本发明的方法包括对靶聚合物的连续降解以产生不同长度的片段。降解可以发生在靶聚合物的一端，也可以在两端进行。连续降解靶聚合物的方法是本技术领域所熟知的，例如酶法消化。本领域技术人员应理解的是，核酸酶适用于降解多核苷酸而蛋白酶和肽酶适用于降解多肽。在优选的实施方案中，在适于酶活性的条件下，使用外切核酸酶或者外切蛋白酶(exoprotease)；所述酶分别从多核苷酸和多肽上连续移去末端单体单元。适合酶活性的条件对于本领域技术人员来说是显而易见的。

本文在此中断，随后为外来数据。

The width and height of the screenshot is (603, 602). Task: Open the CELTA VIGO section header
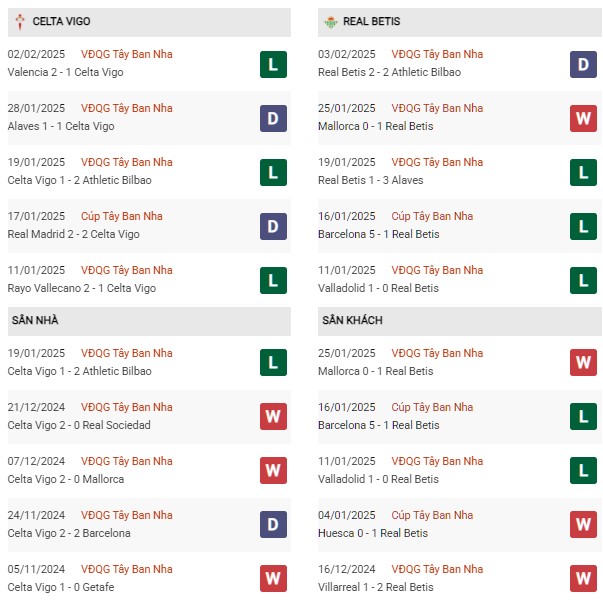pos(149,22)
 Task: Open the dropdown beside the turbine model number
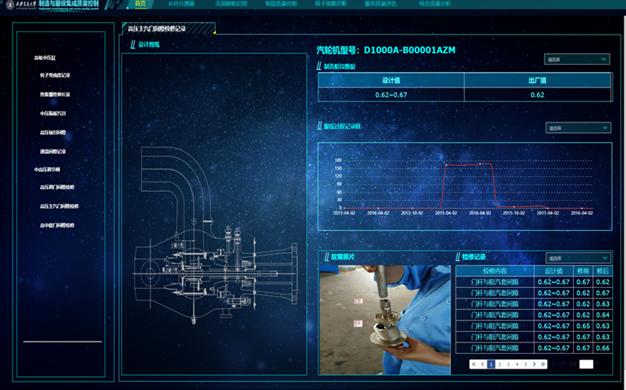pyautogui.click(x=577, y=59)
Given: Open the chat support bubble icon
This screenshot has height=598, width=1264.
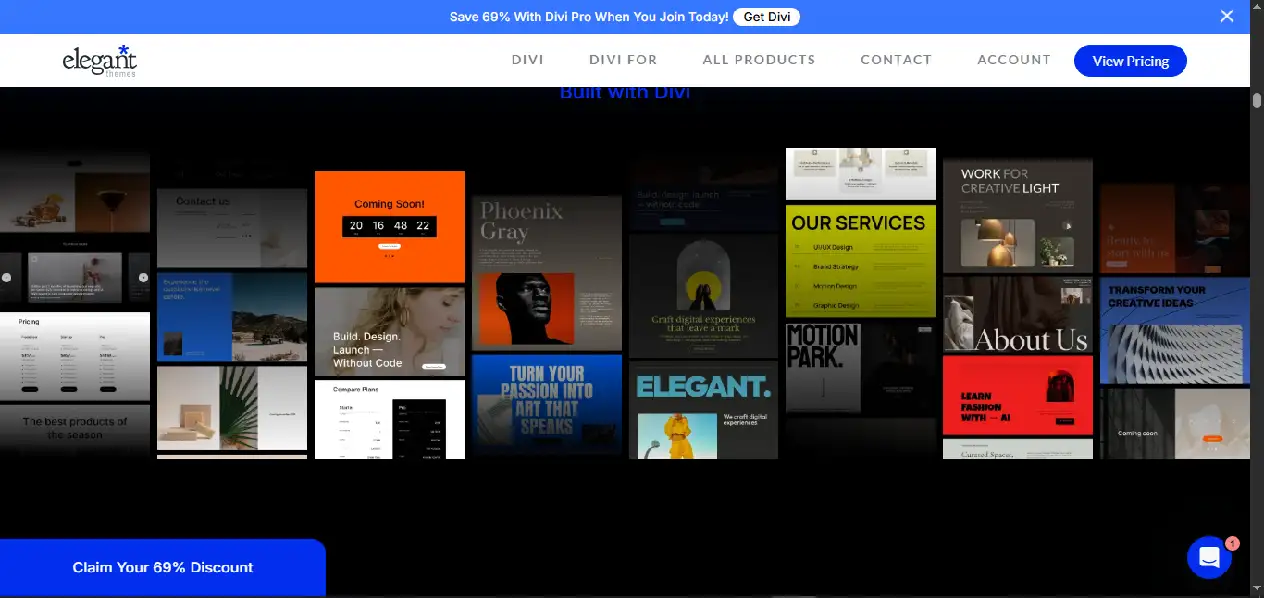Looking at the screenshot, I should pyautogui.click(x=1209, y=557).
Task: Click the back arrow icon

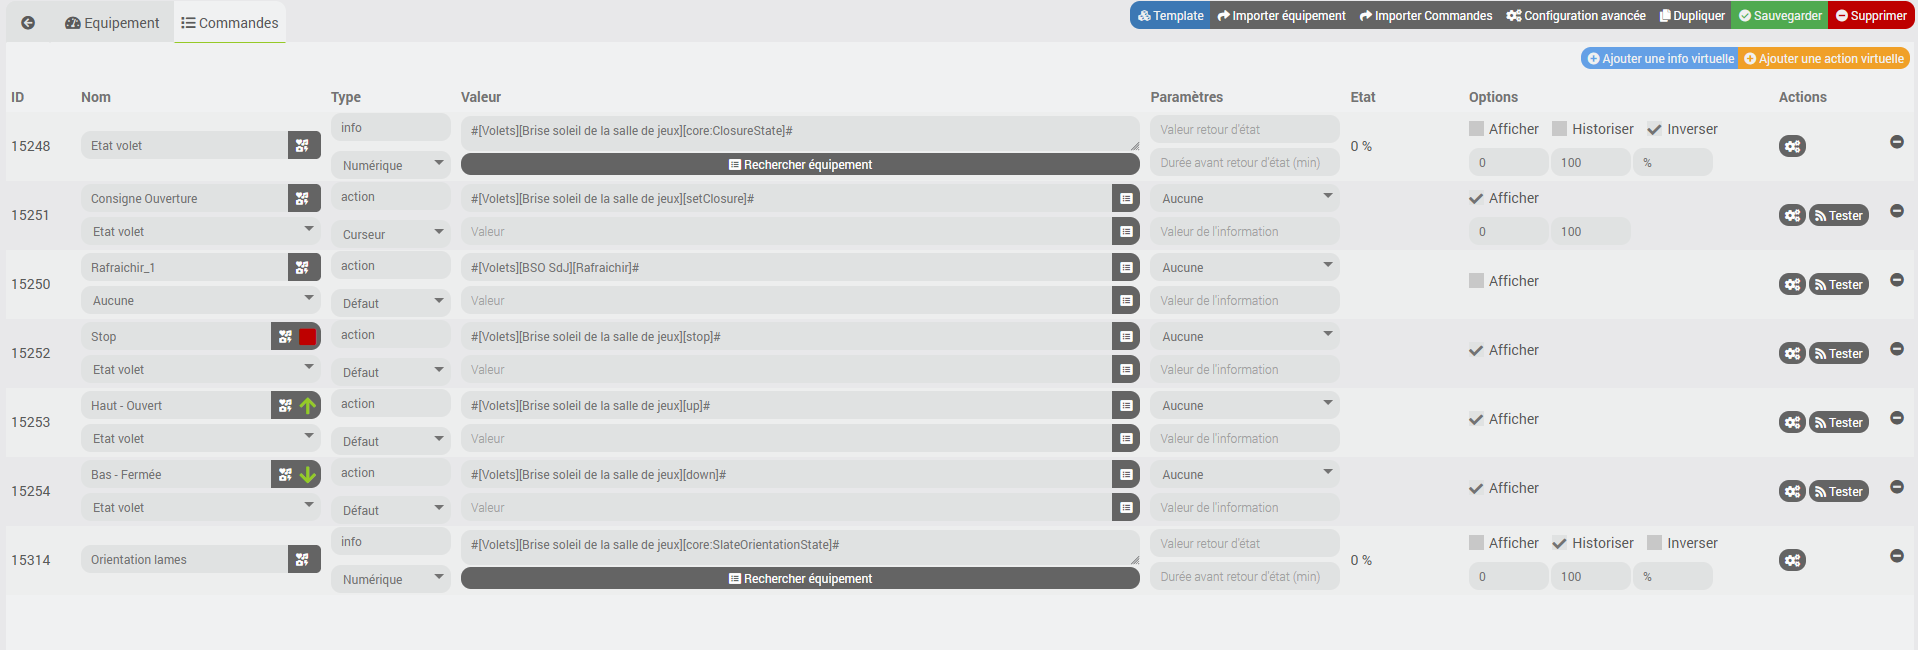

在连续的降解反应过程中，降解靶聚合物样品优选的以特定的时间间隔从反应混合物中移出，并被放入各自独立的隔室中。因此每个独立的隔室中就含有不同长度的片段；从降解反应中较早移出的片段将长于从降解反应中较晚移出的片段。也可在降解反应开始之前就将样品移出，因此这样的第一个样品含有全长的靶聚合物。在降解反应的过程中可任意次地移出样品，优选以预定的时间间隔移出，这样设计可用来优化产生的片段数目。本文所使用的术语“样品片段”指的是降解过程中移出的片段。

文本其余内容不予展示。